### Task to carry out
In this exercise, copy exactly the lines from the one that contains "Select the r2Plays server card" through the end of the entries below; pictures are not copied.

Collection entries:

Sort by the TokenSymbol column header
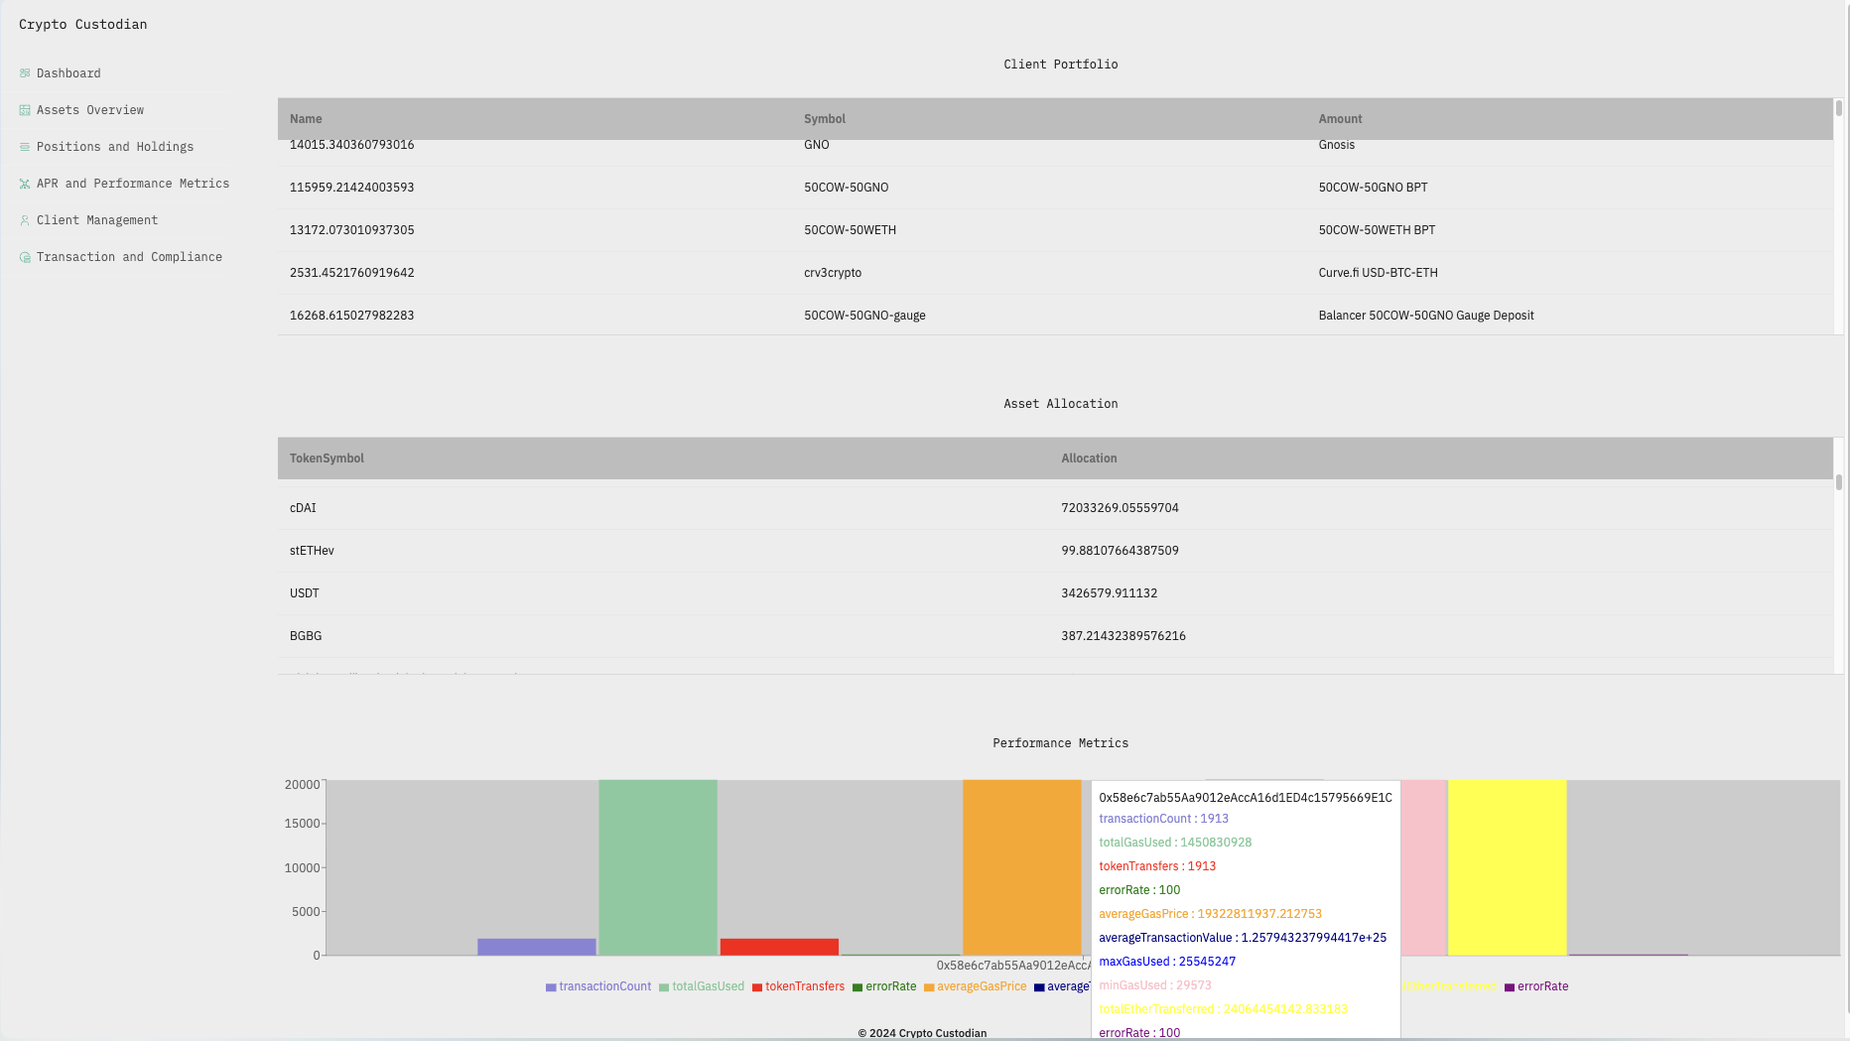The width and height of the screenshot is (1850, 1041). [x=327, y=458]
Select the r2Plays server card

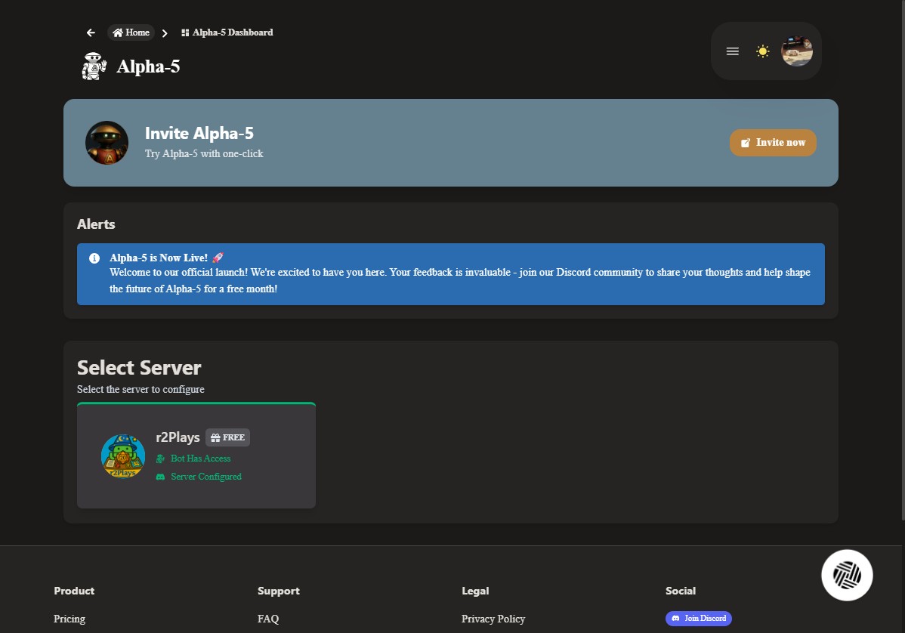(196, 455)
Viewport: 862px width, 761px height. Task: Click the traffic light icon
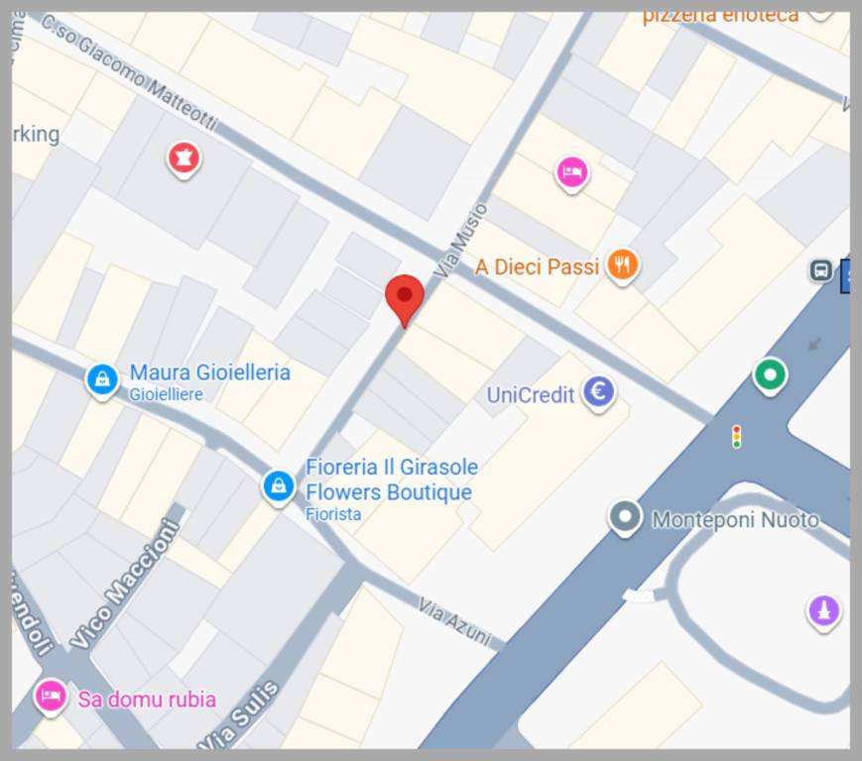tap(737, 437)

### Solution for this problem
Select the r2Plays server card

(196, 455)
Viewport: 862px width, 761px height. Task: Click the traffic light icon
tap(737, 437)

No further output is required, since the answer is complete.